• Dwale

    Pronunciation

    • IPA: /dweɪl/
    • Rhymes: -eɪl

    Origin

    From Middle English dwale ("dazed, stupor; deception, trickery; delusion; error, wrong-doing, evil"), from Old English dwala,

    dwola ("error, heresy; doubt; madman, deceiver, heretic") and possibly of Scandinavian origin, compare Danish dvale ‘sleep, stupor’.

    Full definition of dwale

    Noun

    dwale

    (countable and uncountable; plural dwales)
    1. (obsolete) a sleeping-potion, especially one made from belladonna
      • Late 14th century, Geoffrey Chaucer, The Reeve's TaleTo bedde goþ Aleyne and also John;
        Þer nas na moore – hem nedede no dwale.

§ **Dataset excerpt**:
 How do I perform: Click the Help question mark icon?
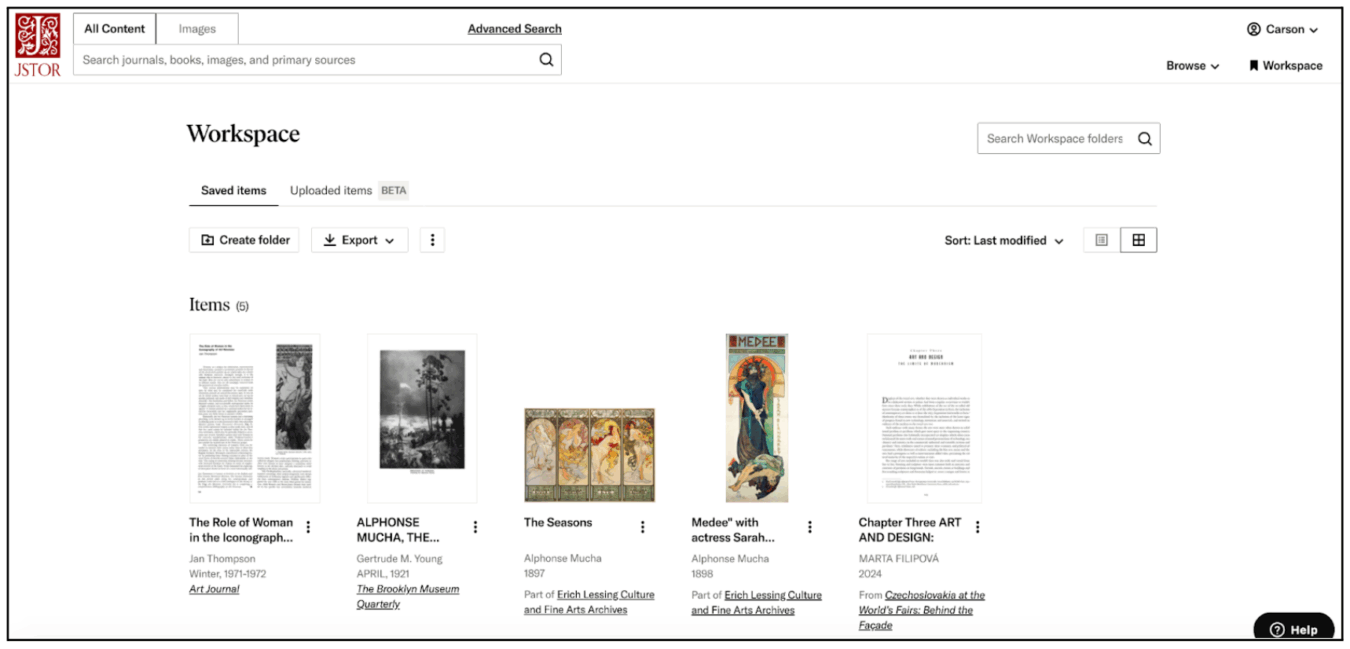coord(1277,629)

§ **Set of tasks**:
a: In the dictionary entry for "dwale," rewrite the part that opens with the words containing "Pronunciation" and closes with "dvale ‘sleep, stupor’.", swapping "Old English" for "Anglo-Saxon".
b: Carry the dictionary entry for the word "dwale" on past its final line.

§ **Task answers**:
a:
Pronunciation

    • IPA: /dweɪl/
    • Rhymes: -eɪl

    Origin

    From Middle English dwale ("dazed, stupor; deception, trickery; delusion; error, wrong-doing, evil"), from Anglo-Saxon dwala,

    dwola ("error, heresy; doubt; madman, deceiver, heretic") and possibly of Scandinavian origin, compare Danish dvale ‘sleep, stupor’.

b:
    2. belladonna itself, deadly nightshade; or some other soporific plant
      • 1842, J. van Voorst, The Phytologist, p. 595.Beneath and around the clumps of ragged moss-grown elder and hoary stunted whitethorn (...) rise thickets of tall nettles and rank hemlock, concealing the deadly but alluring dwale —
    3. error, delusion
    4. (heraldry) a sable or black color.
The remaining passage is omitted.